Assigned task: Only lines holding the string "computer" are wanted; copy each one from the material.

○ ○ ○ ○ ○ ○ ○

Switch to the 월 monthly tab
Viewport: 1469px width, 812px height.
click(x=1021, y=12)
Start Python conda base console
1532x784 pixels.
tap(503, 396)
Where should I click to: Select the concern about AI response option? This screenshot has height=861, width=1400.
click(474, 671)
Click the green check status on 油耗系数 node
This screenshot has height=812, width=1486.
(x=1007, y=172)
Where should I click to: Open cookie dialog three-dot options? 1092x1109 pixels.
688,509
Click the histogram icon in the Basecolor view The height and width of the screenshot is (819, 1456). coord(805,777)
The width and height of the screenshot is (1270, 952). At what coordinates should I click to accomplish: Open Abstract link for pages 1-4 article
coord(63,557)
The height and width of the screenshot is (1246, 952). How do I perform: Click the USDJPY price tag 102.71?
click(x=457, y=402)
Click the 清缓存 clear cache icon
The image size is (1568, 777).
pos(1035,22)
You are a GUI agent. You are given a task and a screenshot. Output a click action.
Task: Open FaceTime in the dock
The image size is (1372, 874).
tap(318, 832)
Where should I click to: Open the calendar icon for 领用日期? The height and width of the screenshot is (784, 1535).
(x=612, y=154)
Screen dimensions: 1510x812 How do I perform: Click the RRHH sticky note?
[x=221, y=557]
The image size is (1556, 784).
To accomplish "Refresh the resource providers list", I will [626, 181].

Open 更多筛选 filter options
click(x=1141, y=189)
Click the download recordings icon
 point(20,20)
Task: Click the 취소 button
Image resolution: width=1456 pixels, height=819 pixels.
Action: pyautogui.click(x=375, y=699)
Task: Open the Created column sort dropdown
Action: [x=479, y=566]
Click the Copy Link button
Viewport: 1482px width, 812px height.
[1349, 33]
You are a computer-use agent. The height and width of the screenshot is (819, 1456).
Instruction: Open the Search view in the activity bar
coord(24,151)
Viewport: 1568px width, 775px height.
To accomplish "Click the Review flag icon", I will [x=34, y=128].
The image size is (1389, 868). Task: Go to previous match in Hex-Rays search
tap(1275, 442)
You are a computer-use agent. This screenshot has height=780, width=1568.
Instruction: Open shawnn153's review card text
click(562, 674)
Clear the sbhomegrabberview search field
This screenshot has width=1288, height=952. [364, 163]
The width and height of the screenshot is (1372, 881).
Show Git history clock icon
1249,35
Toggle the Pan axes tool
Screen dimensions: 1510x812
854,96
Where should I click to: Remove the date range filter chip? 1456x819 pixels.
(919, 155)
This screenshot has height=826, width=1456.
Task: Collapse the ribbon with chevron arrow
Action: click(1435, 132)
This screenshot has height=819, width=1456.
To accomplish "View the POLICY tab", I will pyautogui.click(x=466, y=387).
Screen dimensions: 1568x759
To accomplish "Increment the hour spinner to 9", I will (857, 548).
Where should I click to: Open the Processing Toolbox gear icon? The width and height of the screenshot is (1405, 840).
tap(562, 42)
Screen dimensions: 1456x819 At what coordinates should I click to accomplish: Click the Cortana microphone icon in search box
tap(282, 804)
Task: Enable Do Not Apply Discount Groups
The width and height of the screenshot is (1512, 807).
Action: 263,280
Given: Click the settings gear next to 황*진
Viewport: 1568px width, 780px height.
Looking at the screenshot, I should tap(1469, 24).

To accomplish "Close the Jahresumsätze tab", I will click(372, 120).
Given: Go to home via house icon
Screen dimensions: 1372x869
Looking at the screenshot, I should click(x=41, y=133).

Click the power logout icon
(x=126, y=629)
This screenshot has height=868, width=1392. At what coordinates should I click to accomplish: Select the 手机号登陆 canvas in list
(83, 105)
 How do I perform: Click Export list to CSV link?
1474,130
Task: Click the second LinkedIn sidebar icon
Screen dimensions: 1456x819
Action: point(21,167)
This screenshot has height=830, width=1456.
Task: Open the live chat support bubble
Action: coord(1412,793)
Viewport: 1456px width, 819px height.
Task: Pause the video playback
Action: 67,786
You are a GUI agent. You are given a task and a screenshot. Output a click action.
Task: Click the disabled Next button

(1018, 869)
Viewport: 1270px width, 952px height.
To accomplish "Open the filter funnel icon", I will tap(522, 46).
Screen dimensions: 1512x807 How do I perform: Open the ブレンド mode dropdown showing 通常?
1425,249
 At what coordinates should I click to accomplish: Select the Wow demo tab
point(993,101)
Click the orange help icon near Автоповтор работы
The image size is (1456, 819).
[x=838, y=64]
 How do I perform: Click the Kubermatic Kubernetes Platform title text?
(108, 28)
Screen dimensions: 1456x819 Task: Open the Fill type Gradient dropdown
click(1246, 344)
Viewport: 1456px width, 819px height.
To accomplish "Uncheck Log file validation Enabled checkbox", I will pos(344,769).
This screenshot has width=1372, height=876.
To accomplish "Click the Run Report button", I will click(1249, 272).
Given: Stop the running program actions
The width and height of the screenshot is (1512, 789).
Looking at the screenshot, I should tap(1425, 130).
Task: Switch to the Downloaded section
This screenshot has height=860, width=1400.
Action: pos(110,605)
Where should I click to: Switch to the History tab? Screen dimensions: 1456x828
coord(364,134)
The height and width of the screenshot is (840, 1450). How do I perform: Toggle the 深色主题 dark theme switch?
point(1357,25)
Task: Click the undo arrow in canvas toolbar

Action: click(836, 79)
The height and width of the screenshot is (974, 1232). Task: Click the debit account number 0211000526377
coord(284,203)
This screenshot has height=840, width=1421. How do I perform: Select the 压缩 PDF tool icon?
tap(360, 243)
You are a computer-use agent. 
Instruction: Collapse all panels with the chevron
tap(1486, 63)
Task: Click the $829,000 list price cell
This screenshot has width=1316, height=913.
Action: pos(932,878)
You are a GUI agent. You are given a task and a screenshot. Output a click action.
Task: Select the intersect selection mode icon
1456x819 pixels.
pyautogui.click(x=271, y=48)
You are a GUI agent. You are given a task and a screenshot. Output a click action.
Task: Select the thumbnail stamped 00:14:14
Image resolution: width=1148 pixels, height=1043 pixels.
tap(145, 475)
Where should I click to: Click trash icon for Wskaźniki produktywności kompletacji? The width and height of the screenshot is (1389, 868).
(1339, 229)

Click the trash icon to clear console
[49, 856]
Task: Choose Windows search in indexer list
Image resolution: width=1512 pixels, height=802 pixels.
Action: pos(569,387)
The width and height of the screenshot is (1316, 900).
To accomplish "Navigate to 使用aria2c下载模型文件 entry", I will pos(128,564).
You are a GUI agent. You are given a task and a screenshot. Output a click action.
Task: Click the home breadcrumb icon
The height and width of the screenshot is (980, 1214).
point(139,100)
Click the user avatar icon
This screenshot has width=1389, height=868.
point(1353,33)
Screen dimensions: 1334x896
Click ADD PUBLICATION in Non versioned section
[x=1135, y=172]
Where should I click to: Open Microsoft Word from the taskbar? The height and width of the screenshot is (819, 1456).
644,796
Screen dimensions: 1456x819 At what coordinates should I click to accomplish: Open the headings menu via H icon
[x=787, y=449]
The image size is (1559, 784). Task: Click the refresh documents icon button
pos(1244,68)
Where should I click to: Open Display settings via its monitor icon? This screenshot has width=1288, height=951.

○ ○ ○ ○ ○ ○ ○

Answer box:
You are a computer-use agent. The height and width of the screenshot is (819, 1456).
You are a computer-use agent. This screenshot has height=780, width=1568.
You are a computer-use agent. 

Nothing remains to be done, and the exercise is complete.